The stance here is slightly shorter than one leg's length apart and the hips are square and level. There is a tendency to collapse in the front hip which pulls the body off center and makes balance difficult. Counteract this tendency by continually tucking the front hip back and keeping the back leg strong, grounding into that back heel. Activate the pose by consciously using the deep muscles of the abdomen to pull the chest forward over the front leg. Press the ball of the front foot into the mat as though you are putting "pedal to the metal" in order to engage the leg and prevent hyperextension of the knee.

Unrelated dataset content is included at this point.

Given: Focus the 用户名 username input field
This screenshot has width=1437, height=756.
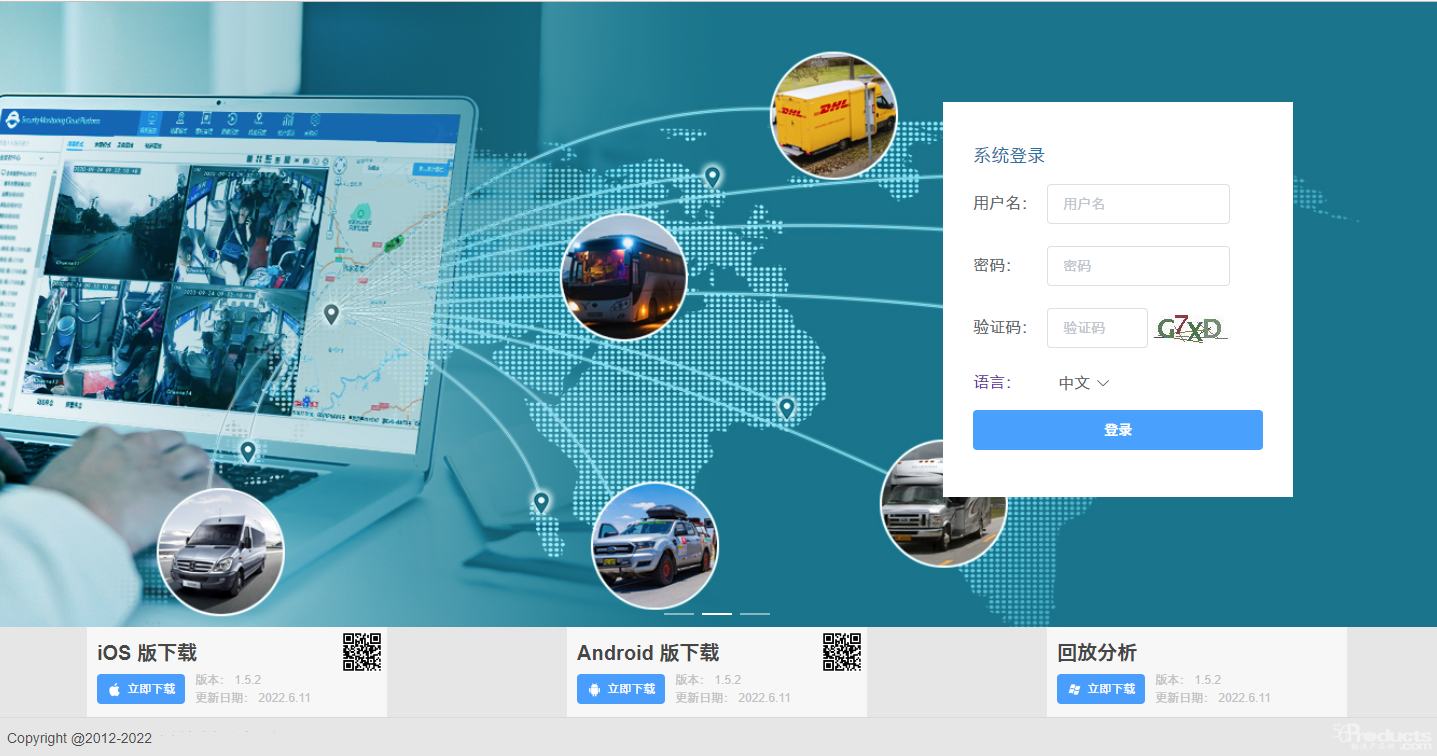Looking at the screenshot, I should coord(1138,204).
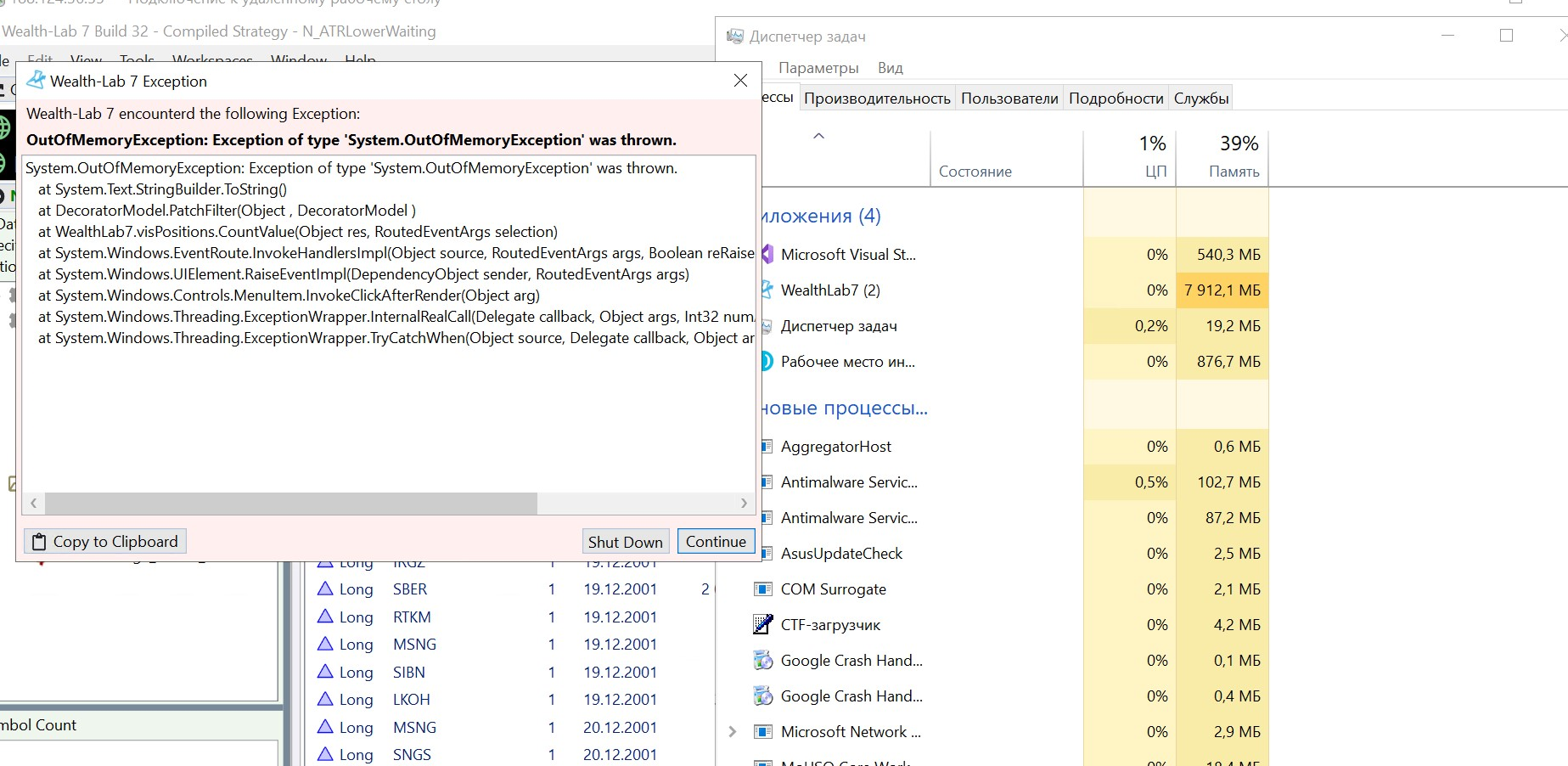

It may take some time to develop sufficient flexibility in the shoulders and wrists to practice the pose with hands in the reverse Namaste position. As an alternative, you may hold opposite forearms behind the back or press fists together. For a more restorative pose, release the hands to the floor on either side of the front leg (pictured below) -- this variation is especially nice as a resting pose during a strong standing sequence.
- Anjaneyasana (High Crescent Lunge variation)
- Virabhadrasana III (Warrior 3)
- Parivrtta Parsvakonasana (Revolved Side Angle - lunge variation)
- Parsvottanasana (Intense Side Stretch - variation w/ hands on the floor)
- Urdhva Prasarita Ekapadasana (Standing Splits)
- Parivrtta Ardha Chandrasana (Revolved Half Moon Pose)
- Parivrtta Natarajasana (Revolved Dancer Pose)
- Ardha Chandrasana (Half Moon Pose)
- Prasarita Padottanasana (Wide-leg Forward Fold)
- Vinyasa; Repeat steps 1-9 on the opposite side.